(Saved entries)
#####
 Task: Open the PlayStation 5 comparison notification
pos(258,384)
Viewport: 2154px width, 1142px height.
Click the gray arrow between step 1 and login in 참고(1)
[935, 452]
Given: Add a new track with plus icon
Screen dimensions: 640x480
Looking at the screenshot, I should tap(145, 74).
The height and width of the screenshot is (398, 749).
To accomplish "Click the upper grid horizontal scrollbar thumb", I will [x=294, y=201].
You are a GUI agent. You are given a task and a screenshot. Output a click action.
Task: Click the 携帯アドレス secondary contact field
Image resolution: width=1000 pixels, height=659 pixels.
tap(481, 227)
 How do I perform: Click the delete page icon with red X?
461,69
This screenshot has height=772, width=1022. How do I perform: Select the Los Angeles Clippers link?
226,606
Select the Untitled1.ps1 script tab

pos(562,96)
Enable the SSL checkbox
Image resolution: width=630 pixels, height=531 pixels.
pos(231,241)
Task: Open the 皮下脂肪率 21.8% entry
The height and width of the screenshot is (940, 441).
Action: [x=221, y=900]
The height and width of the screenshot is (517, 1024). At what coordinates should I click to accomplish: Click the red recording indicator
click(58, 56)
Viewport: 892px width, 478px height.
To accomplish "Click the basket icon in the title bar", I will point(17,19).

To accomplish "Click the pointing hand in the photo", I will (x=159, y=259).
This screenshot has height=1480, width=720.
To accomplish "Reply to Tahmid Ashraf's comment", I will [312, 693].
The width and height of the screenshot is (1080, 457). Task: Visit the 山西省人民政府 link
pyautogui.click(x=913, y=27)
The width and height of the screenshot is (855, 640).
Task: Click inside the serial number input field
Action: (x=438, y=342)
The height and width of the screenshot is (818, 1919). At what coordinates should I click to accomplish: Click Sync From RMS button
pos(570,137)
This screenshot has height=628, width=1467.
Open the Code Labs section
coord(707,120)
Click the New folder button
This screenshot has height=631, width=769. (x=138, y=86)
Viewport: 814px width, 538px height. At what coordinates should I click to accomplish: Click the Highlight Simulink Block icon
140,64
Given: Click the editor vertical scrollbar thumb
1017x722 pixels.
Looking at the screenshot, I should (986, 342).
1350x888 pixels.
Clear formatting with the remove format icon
#####
- **TASK ITEM**
Identify how many lines in the entries above contain the word "will" and provide only that figure.

- **EXERCISE RESULT**
4